I primi Cristiani, per non risalire ad epoche più remote, erano già stati, con egual verità, accusati della orribile pratica. Ecco cosa dice a questo proposito il Fleury (289); di cui ci piace riferire un lungo brano, perchè si veda, colla scorta di un autore non sospetto, come tutte le accuse che oggi si muovono contro gli Ebrei erano pure rivolte contro i primi Cristiani.

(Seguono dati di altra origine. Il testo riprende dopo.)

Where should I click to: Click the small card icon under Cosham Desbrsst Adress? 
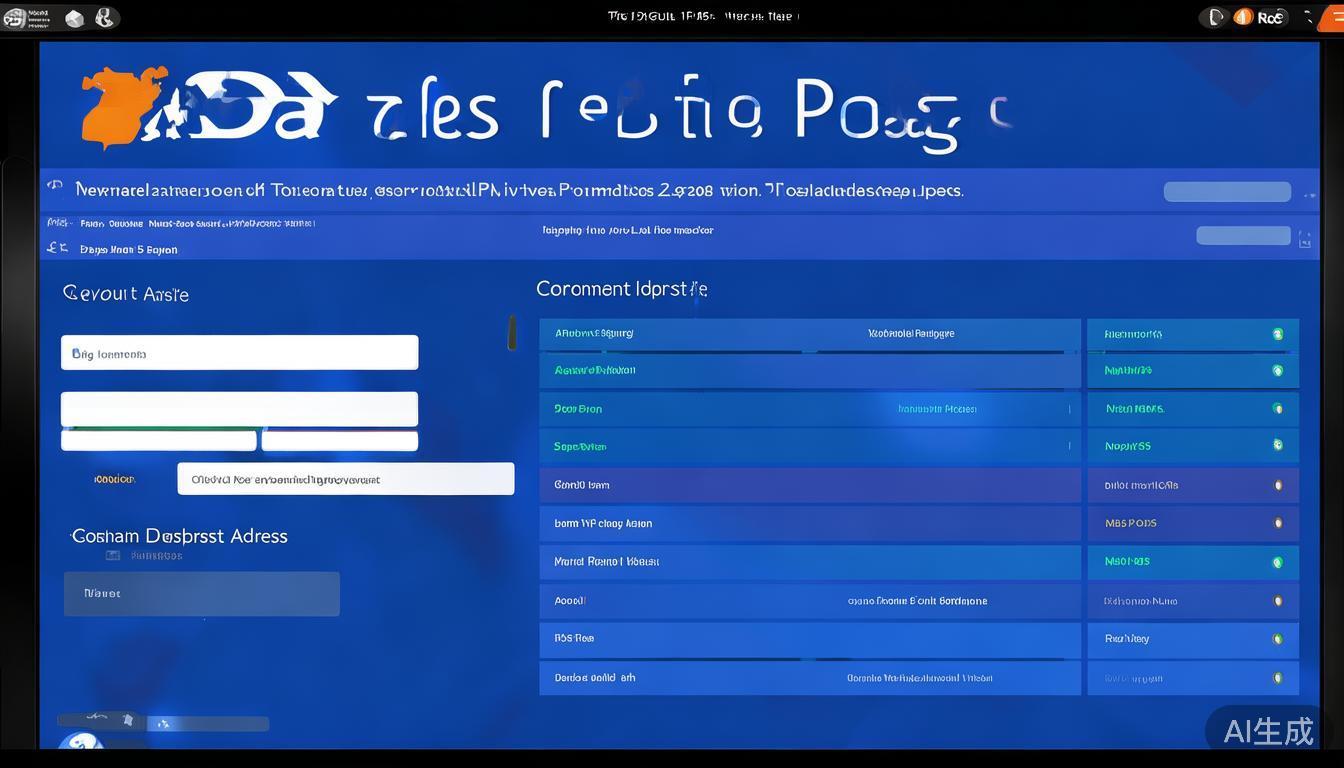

“Questo segreto dei misteri non cessava di essere un grande argomento di calunnie contro i Cristiani (290), perchè si suole più sovente nascondersi per fare il male che per fare il bene..... I cattolici poi avevano degli schiavi pagani, ai quali la paura dei tormenti faceva dire contro i loro padroni tutto ciò che volevano i loro nemici. (_Oh! Cosa diventano dopo ciò i processi coi quali l'articolaio voleva_ ampiamente, chiaramente, indubbiamente _dimostrare ciò che non ha mai esistito?_) Così si diffuse la favola che i Cristiani nelle loro assemblee notturne uccidessero un fanciullo per mangiarlo, dopo di averlo fatto arrostire, copertolo di farina, ed aver immerso il loro pane nel suo sangue; ciò che manifestamente traeva origine da una mala interpretazione del mistero dell'Eucaristia. Si diceva anche che dopo il loro pasto in comune, in cui mangiavano e bevevano con eccesso, gittavano un'offa ad un cane che era legato al candeliere, in guisa che il cane saltellando rovesciava il solo lume che li rischiarava, sicchè dopo col favore delle tenebre quanti erano uomini e donne si mescolavano assieme indifferentemente come sogliono le bestie.
Gli Ebrei furono i principali autori di queste calunnie (291), e per quanto assurde esse fossero, il popolo vi credeva, sicchè si era pur costretti a giustificarsene seriamente (292).